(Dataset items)
.....

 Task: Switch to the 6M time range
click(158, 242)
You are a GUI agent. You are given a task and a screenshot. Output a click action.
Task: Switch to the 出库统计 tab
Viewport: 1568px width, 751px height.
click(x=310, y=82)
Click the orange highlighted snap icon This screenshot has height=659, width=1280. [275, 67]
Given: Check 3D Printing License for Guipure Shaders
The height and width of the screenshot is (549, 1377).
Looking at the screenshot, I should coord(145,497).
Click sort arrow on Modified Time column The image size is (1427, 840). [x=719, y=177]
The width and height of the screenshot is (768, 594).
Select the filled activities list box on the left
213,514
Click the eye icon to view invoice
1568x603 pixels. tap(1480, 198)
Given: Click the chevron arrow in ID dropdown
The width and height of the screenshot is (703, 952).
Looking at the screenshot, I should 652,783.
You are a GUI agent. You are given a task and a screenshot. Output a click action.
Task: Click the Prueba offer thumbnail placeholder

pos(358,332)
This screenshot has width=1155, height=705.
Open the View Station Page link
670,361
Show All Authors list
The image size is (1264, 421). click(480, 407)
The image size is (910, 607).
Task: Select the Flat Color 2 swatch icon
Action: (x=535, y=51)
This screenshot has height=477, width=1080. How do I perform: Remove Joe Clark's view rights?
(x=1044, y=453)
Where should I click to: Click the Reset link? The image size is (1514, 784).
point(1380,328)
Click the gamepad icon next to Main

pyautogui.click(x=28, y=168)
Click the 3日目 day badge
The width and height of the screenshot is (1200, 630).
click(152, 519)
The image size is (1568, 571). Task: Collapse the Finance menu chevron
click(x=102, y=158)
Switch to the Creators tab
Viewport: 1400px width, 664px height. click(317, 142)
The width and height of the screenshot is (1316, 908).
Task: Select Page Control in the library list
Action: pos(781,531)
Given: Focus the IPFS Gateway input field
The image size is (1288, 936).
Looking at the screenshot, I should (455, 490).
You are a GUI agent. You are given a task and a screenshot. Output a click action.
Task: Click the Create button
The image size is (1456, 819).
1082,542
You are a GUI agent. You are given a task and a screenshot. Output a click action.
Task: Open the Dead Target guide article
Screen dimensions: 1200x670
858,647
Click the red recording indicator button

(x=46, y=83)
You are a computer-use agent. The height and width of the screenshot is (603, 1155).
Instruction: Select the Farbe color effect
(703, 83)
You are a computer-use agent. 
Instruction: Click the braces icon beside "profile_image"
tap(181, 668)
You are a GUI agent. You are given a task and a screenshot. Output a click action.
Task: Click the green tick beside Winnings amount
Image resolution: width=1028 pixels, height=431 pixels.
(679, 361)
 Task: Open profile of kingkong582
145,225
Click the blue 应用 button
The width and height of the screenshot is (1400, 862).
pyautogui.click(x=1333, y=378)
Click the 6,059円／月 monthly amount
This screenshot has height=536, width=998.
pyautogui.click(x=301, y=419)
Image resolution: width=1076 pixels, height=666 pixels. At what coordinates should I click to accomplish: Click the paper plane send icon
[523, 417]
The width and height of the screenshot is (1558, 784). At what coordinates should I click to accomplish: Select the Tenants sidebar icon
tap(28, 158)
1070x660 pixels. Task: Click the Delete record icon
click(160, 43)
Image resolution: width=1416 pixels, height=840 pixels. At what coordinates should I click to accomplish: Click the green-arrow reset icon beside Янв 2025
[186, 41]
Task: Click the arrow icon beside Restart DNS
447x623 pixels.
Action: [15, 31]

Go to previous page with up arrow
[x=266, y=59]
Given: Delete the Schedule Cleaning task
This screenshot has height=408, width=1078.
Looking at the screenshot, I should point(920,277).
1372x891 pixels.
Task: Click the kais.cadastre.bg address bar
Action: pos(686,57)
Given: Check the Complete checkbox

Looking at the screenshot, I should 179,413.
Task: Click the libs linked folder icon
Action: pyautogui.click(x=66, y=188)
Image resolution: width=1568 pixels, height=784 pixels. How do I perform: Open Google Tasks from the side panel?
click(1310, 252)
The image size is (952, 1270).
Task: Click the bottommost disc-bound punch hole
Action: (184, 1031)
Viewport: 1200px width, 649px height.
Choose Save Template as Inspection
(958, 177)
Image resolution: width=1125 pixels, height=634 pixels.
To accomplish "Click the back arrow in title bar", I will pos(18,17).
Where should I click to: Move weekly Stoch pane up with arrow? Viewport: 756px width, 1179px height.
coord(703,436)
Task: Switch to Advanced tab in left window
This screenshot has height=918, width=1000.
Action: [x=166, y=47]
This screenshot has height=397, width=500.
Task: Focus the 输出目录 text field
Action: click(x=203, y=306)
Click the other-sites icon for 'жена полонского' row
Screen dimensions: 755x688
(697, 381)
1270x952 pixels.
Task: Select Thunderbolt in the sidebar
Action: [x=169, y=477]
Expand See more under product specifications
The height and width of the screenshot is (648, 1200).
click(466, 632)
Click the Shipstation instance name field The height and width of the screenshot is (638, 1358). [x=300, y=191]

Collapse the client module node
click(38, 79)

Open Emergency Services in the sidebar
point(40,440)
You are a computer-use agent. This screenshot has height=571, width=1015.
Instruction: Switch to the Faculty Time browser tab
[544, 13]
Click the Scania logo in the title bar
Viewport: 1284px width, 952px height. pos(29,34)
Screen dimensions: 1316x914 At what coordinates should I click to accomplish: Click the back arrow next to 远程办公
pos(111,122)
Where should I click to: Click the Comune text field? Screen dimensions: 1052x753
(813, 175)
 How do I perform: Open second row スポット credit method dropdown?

.....

### Directions
Convert the data from the line with "Image resolution: width=1125" to the line with "coord(703,436)" into a two-column CSV with the headers input and output, one row per pair, putting the text in input and its answer in output. Quote each field and replace line breaks with spaces.

### Solution for this exercise
input,output
"Image resolution: width=1125 pixels, height=634 pixels. To accomplish ""Click the back arrow in title bar"",","I will pos(18,17)."
"Where should I click to: Move weekly Stoch pane up with arrow? Viewport: 756px width, 1179px height.","coord(703,436)"